Jordan Love is crossing over

The Packers’ 34-13 win over the Cardinals in Week 6 gave us a lot of things.

We saw Romeo Doubs conduct a one-man, one-game redemption tour. We saw Josh Jacobs violently run through tackles. We saw Evan Williams effectively and legally punch another player. We saw Kyler Murray run around like a toddler with candy he wasn’t supposed to have, except unlike an escaping toddler he didn’t actually get anywhere.

We also saw the first great Jordan Love performance of 2024, which in and of itself is wonderful to see. Love was on point with his throws and timely with his pocket movement and scrambles, looking more like his late-2023 iteration than he’s been to this point. His bomb to Christian Watson is probably his best single pass of the season (though hardly his only great one) and his virtually blind but actually very fundamentally sound throw that resulted in Doubs’ second touchdown is easily my favorite.

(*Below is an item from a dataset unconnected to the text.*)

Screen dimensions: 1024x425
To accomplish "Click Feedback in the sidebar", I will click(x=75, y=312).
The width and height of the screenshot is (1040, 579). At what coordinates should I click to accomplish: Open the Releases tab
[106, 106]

Contained in that overall excellent, though, is a hidden and even better development: Love has passed Aaron Rodgers in an important metric.

I’ve mentioned this many times, but I love Adjusted Net Yards per Attempt as an all-purpose quarterback stat. I think it encompasses a player’s overall performance better than just about any number out there, and you can read more about why here.

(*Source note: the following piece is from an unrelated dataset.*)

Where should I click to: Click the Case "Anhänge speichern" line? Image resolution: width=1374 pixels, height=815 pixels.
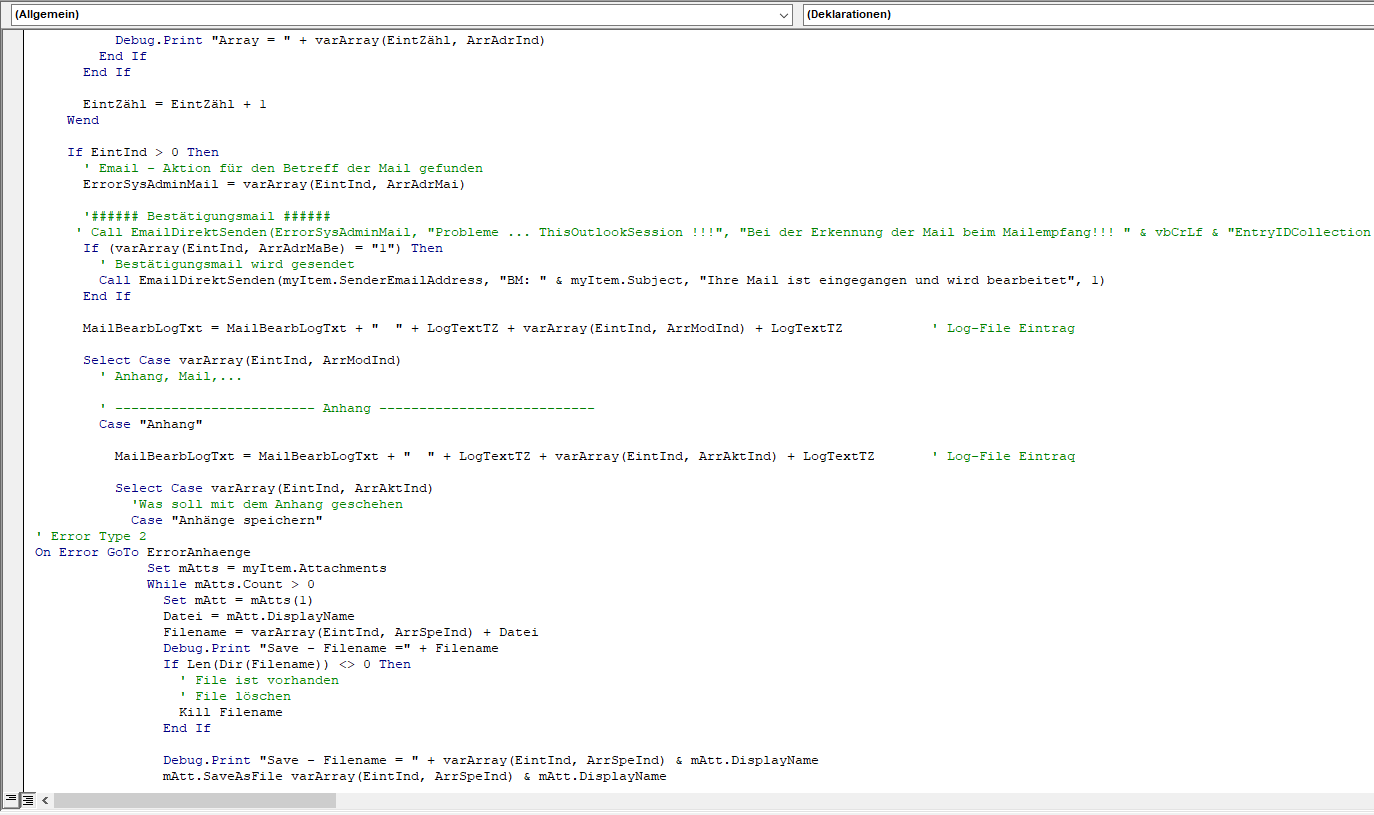(x=227, y=520)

If you click that link and view the accompanying chart, you might notice something important. If you don’t (or maybe just missed it) let me point it out for you: for the first time in his career, Love is meaningfully ahead of Rodgers in their respective 16-game ANY/A rolling totals.

Over his past 16 games, Love has posted an ANY/A total of 7.21 yards. Over the same 16-game span in his career, Rodgers’ 16-game ANY/A total was 6.79 yards. That’s the first time he’s ever led Rodgers by more than .08 yards in that category and only the second time he’s led Rodgers at all.

I mentioned on an episode of Blue 58 earlier this season that we should expect to see Love start to take off into more elite levels of the ANY/A stat this season if his development is going to track with Rodgers’, and so far that looks to be exactly what we’re seeing. I don’t know if he’ll stay ahead of Rodgers, and we probably have good reason to doubt that he will. Rodgers is a surefire Hall of Famer, a four-time MVP, a Super Bowl winner, and a Super Bowl MVP. Though anything could happen, it’s probably not super likely that Love is going to match that resume. 

But it’s really encouraging to see Love take steps like this, and lagging indicators like his 16-game ANY/A totals are important signs worth monitoring. Love is headed in the right direction, and the numbers seem to indicate he’s crossing over into elite territory.